Is it a good thing that we don’t have train robberies anymore? Probably. But can we admit that they were objectively pretty dang cool?  


To me, art theft is just the same.


Late last year, thieves broke into a museum in Dresden, Germany and stole hundreds of pieces of, what many historians say are, Europe’s finest collections. After setting a fire to disable the museum’s electronic security systems, the thieves broke through a window and used an axe to destroy display cases holding the priceless artifacts. The thieves escaped and, along with the stolen art pieces, remain unfound. 


Let me guess, you’re probably thinking to yourself, “Gosh golly, that’s so ingenious, why didn’t I think of that.” Well, what’s stopping you? The North Carolina Museum of Art is just eight miles down the road. Find some friends, come up with some ridiculous plan, and go for it. STEAL. ART.


Ok, maybe don’t do that. Look, I don’t think that art theft itself is good, I’m just a big fan of the idea of art theft.

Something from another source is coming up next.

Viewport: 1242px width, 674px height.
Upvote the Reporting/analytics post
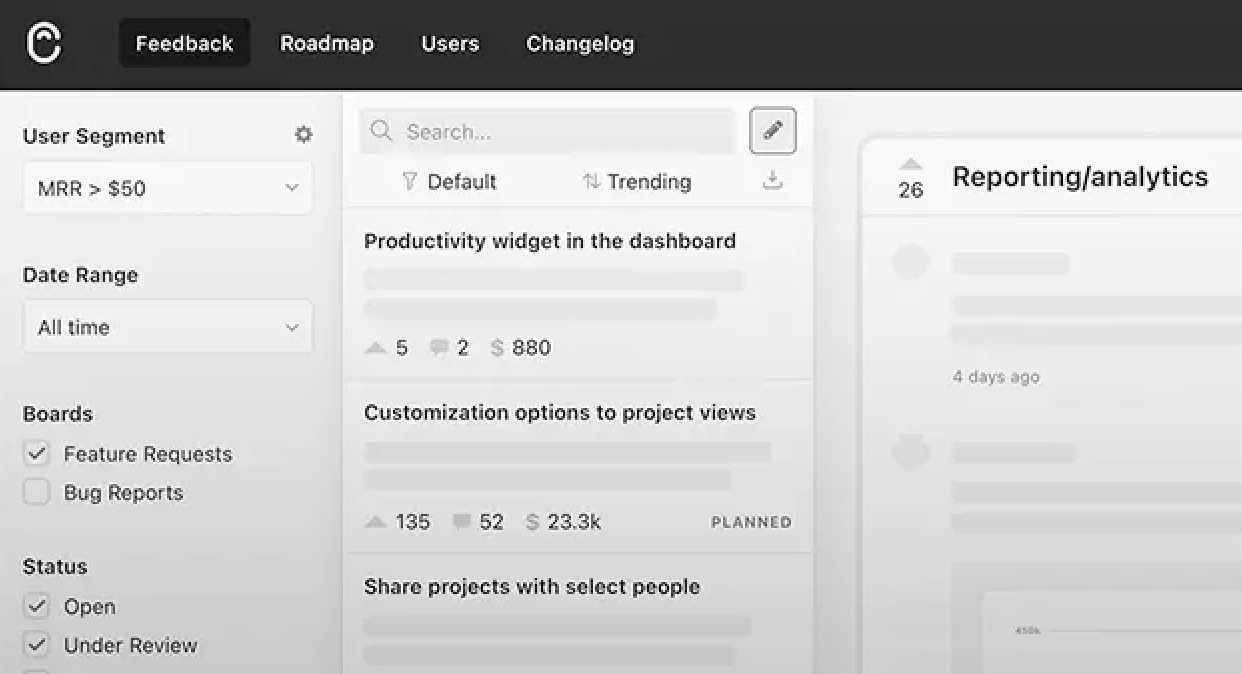click(910, 165)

What are you supposed to do with the art once you’ve stolen it? You can’t sell it, it’s much too traceable. You could hang it up in your living room, but eventually someone is bound to start asking questions. Your only choice is to put it in your basement and occasionally look at it, I guess.  


Most of the value that comes from jewelry pieces, like the ones stolen by our German thieves, comes from their historical value. One could easily break apart the jewelry to sell it without a trace, but by doing so they would lose an incredibly large portion of the piece’s worth. 


Only a true sicko would take such drastic measures just to get their hands on their favorite artwork. It’s not that hard to appreciate a masterpiece without actually owning the real deal. A high-quality replica Mona Lisa is only a couple hundred dollars. If you’re such a big fan of the painting just buy one of those, or make it your phone wallpaper, or wear a Mona Lisa Halloween costume, only a crazy person would need to get their hands on the actual piece itself.


And I admire that crazy person. In a time when there is no shortage of headlines filled with despair and anguish, it’s heartwarming to when the news comes up that there are still people out there willing to do the most work to commit the most whimsical crimes that provide the least reward.  But more importantly, it’s even more heartwarming to know that you too can have a crack at it. So go crazy, get out there, and steal some gosh dang art.